Azazel
by Dawn McClure, fantasy (2008)
Samhain Publishing, $4.50, ISBN 978-1-60504-266-4


It all begins when a bunch of souls manage to escape their fiery pit of eternal damnation in hell, breaking free to our world. Given that folks that end up in Hell tend to be of the unpleasant sort, this is not good news. These folks are now looking towards possessing a person with genuine psychic abilities in order to use this person to start a cult of some sort. This is where our hero Azazel steps in. Lucifer, or Luc, wants him to bring those souls back.

Alexia belongs to the faction of fallen angels that is different from Azazel's. Alexia belongs to the Alliance, an organization of vampires led by Ambrose, one of the original fallen angels, and the Alliance exists to take down bad vampires and naughty demons who work for Lucifer in creating havoc on Earth. Alexia apparently knows how to use an impressive array of weapons, she is also some kind of martial artist, and her list of enemies who never survived an encounter with her is pretty long indeed.

Which doesn't explain why she instantly morphs into this person who is constantly being bested by Azazel when they meet, sigh. It's not that he is more capable than her, which would be fine, it's just that she begins to become stupid. For example, when she first encounters Azazel, she is too lost in her thoughts to notice him, and everything goes downhill from there. I won't be so disappointed by this if the author hasn't spent considerable time building Alexia up to be the hardest-kicking ass-kicking heroine ever. As Alexia and Azazel fall into an uneasy partnership of sort in order to save the day, she begins to lose her composure, gets nervous and jittery in an "Eeek! A spider!" manner when she enters places like cemeteries (and making me hurt by telling me how safe she feels with Azazel being around her, ugh), panics at the sight of an enemy, becomes a liability in moments of danger... good lord.
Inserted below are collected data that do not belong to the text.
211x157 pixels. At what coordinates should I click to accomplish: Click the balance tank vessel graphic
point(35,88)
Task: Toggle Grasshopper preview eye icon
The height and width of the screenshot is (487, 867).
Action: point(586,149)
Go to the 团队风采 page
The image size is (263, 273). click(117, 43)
If Ms McClure is going to play by gender stereotypes, she really shouldn't have taken the time and effort to convince me that Alexia is a tough heroine. Alexia isn't, not even close, so I end up feeling really cheated by the end of the day. Azazel is a decent hero and the story does have some pretty good moments. I also believe that I can get to like this world that Ms McClure has created for her story. How can I not, when Lucifer is a big fan of Tom Clancy's Jack Ryan, heh? But I can't overlook the fact that I was led to believe that the heroine will kick butt when she ends up being a stereotypical feisty heroine who is all talk but no bite. My disappointment is big enough to affect any enjoyment that I may otherwise derive from this story.